While abortion is legal in Canada, many barriers prevent individuals from accessing abortion when they need one. Abortion services are only available in 1 out of every 6 hospitals, many require doctor’s referrals, and the majority of providers are located in urban centres within 150km of the U.S.-Canada border. This means that those in northern, remote, or rural communities must often travel long distances to access abortion. Other barriers include unexpected costs and travel times, accommodation costs, reciprocal billing issues, and anti-choice individuals and organizations providing misleading information.
In the first trimester, there is an embryo, which develops into a fetus after the end of the second month of gestation. In these early stages of pregnancy, the fetus is not an autonomous being. At the time when almost all abortions are performed, the fetus is not viable, meaning it could not survive on its own outside of the womb. Using inflammatory words like “killing” or “murder” to describe abortion inaccurately equates an embryo – something which has the potential to become a person – with an actual person and is meant to elicit strong feelings of disapproval in people. It pits this potential existence with the rights and bodily autonomy of an actual person who is alive and living in the world and who can make decisions about what is best for their bodies, their lives, and their families.

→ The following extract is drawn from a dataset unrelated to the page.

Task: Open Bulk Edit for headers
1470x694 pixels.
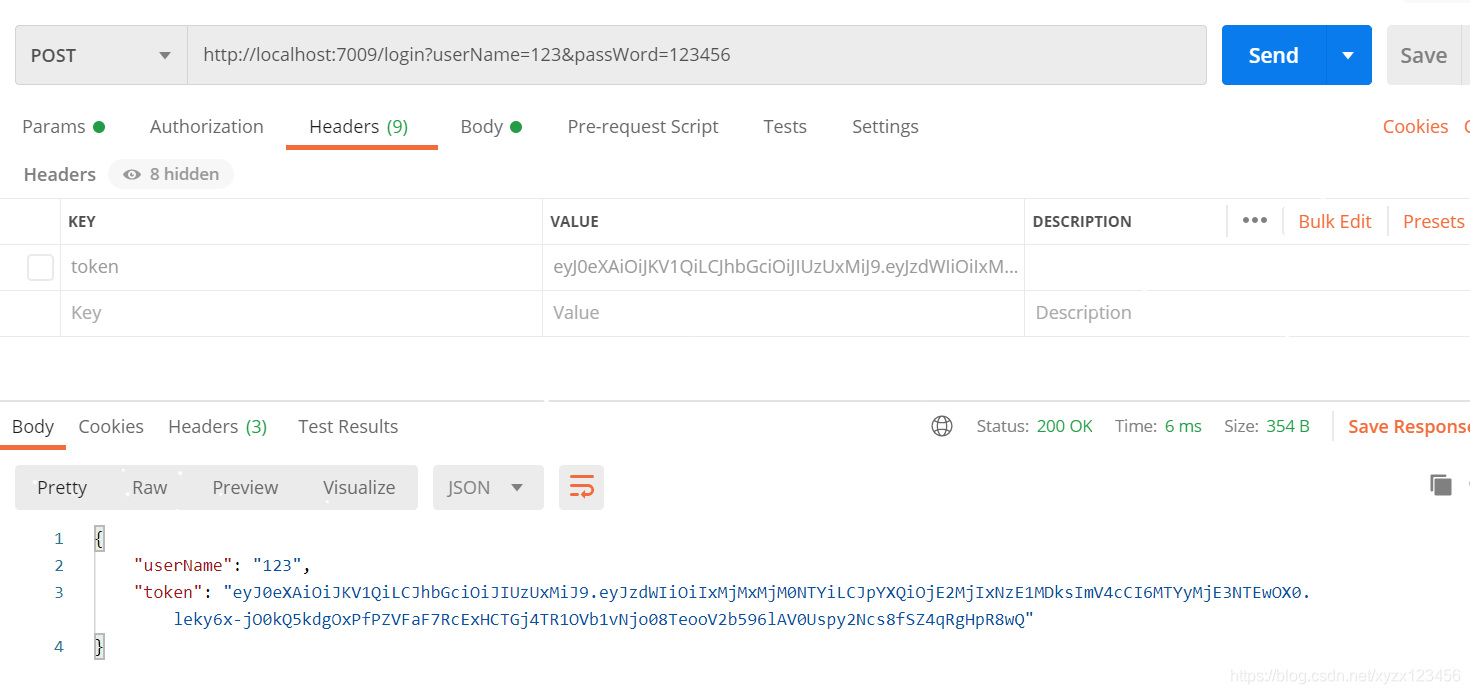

What people personally believe can be dynamic as a wanted pregnancy can certainly be experienced as ‘a baby’ by the person who is carrying the embryo or fetus. Still, this doesn’t supplant the human rights of people who can get pregnant. Morals and beliefs are personal and subjective – the idea that abortion is “morally wrong” is a personal viewpoint that cannot be argued with scientific or medical evidence and should not dictate policy and health care. Both the Canadian Medical Association and the Supreme Court of Canada recognize that, legally, personhood begins at birth.
Abortion rates in countries where abortion is illegal are approximately the same as in countries where abortion is permitted. This proves that even when the procedure is illegal, individuals will find ways to terminate a pregnancy. Criminalizing abortion will not stop abortions, but it will stop safe abortions. Canadian history shows that people will use dangerous methods to self-induce an abortion, or visit unregulated abortion providers, in regions where abortion is not legal and accessible. These unsafe abortions can result in hemorrhaging, infertility, and death.
Pro-choice individuals believe in all aspects of sexual and reproductive health and rights, including the belief that an individual faced with an unintended pregnancy should be able to make their own decision about whether or not to continue the pregnancy to term. Pro-choice people recognize and support individuals in making their own choice when it comes to the three options that exist when facing an unplanned pregnancy: abortion, adoption, and parenting. To be pro-choice means to be pro-abortion when people need to access it and pro-supports for parents and families when people choose to continue a pregnancy.
MYTH: Giving young people information about sexuality and abortion encourages them to have sex and engage in promiscuous behaviour.
Studies clearly indicate that effective and comprehensive sexual health education, including information on contraception and abortion, encourages individuals to make empowered and knowledgeable decisions about their sexual health and are better able to access and use contraception and practice safer sex.